A propósito da greve, Adriano Manuel têm lamentado o tipo de medicina que é feito actualmente no país, “sem qualidade absolutamente nenhuma, sem material de biossegurança, sem laboratórios”. Essa parte Leonardo Europeu não viu.
“Nós fazemos uma péssima medicina. Há doentes que em Angola morrem e que deviam ter sido salvos, se eventualmente as condições tivessem sido criadas. Como não estão criadas, os doentes morrem, principalmente na periferia. O que nós não queremos é que isso continue a acontecer, por isso é que partimos para a greve”, disse Adriano Manuel. Essa parte Leonardo Europeu não viu.
“Nós precisamos de ter uma melhoria das condições de trabalho. Temos hospitais que não têm nenhum laboratório, nem um raio-X, não têm o básico para se praticar medicina de qualidade. Temos hospitais que não têm nem medicamentos, absolutamente nada. Somos obrigados a mandar os nossos doentes comprarem medicamentos nas farmácias, muitos doentes vêm a convulsionar e não temos medicamento para travar a convulsão”, explicou Adriano Manuel. Essa parte Leonardo Europeu não viu.
Adriano Manuel criticou ainda a falta de melhoria do sistema de saúde primário, o que leva a enchentes nos hospitais terciários, que se poderiam evitar com investimentos na medicina preventiva, e não curativa. Essa parte Leonardo Europeu não viu.

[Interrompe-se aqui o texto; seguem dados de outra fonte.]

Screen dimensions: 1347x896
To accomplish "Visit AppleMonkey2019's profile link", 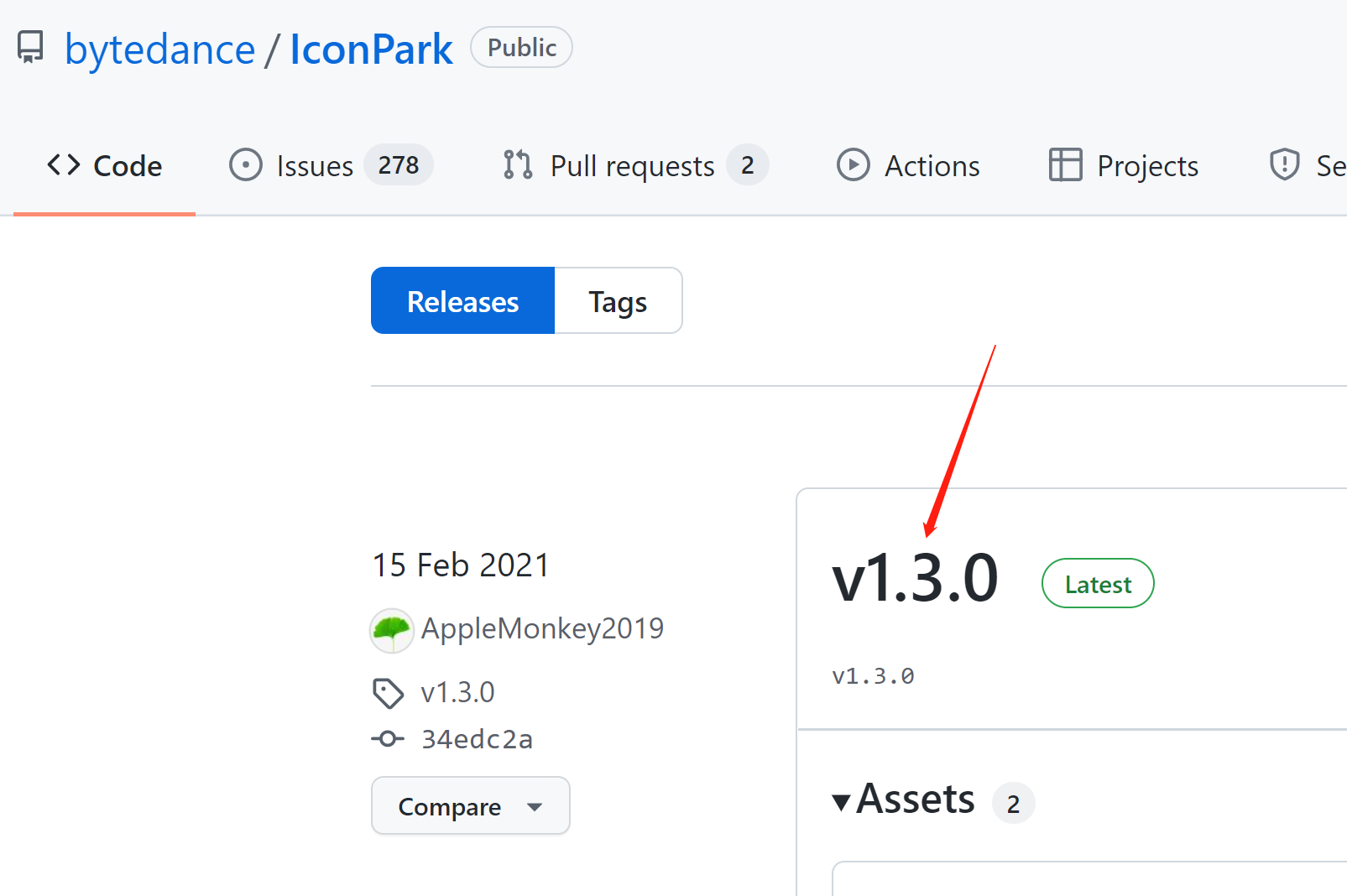I will (x=542, y=628).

“O facto é de que na base não se resolver absolutamente nada e estamos a querer resolver o problema no sistema de saúde curativo. O grande problema de Angola é o sistema de saúde primário, a prevenção, o Governo quase ou nada investe na prevenção e não investindo vamos encontrar doentes que poderiam muito bem ser abordados na periferia vêm aos hospitais terciários onde ficam acumulados e morrem porque devido à exiguidade de recursos humanos”, disse Adriano Manuel. Essa parte Leonardo Europeu não viu.